- _PROBLEM DETAILS_: Could you filter the records below and return each line that holds "Follow"?

BEGIN MATERIAL TO PROCESS

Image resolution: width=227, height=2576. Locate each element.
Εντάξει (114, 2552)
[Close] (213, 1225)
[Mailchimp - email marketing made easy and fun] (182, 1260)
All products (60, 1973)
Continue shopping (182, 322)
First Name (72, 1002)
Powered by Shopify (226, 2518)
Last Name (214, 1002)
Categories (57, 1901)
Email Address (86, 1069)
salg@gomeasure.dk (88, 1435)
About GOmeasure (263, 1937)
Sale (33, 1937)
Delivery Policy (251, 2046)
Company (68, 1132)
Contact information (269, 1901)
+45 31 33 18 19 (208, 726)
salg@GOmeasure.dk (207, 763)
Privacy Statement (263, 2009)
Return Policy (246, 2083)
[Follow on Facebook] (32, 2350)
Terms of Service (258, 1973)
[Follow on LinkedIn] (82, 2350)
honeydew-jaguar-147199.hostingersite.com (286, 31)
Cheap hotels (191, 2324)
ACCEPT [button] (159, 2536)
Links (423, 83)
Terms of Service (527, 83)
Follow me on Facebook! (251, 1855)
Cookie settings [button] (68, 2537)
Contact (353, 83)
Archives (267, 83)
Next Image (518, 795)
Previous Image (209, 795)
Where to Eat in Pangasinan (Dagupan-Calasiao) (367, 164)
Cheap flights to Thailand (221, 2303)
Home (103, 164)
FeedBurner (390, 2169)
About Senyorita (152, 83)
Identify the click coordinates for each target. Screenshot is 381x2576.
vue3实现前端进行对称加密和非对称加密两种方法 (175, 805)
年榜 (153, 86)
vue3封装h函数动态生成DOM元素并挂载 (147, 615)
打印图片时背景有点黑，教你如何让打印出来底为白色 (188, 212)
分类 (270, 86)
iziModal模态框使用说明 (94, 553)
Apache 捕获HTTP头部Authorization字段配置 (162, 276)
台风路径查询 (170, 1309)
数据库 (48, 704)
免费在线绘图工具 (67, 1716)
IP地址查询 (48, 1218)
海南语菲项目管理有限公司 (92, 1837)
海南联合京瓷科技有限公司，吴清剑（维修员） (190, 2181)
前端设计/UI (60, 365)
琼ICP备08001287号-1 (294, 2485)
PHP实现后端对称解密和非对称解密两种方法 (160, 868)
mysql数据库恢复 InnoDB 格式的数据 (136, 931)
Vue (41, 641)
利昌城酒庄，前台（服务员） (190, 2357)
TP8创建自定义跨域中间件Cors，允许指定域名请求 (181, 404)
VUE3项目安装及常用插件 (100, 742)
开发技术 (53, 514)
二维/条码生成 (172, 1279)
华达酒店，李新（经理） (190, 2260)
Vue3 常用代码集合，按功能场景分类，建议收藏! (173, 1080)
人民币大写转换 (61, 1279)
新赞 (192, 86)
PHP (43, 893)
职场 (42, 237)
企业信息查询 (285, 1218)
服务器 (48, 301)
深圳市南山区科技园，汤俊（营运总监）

END MATERIAL TO PROCESS

- _WORKED SOLUTION_:
[Follow on Facebook] (32, 2350)
[Follow on LinkedIn] (82, 2350)
Follow me on Facebook! (251, 1855)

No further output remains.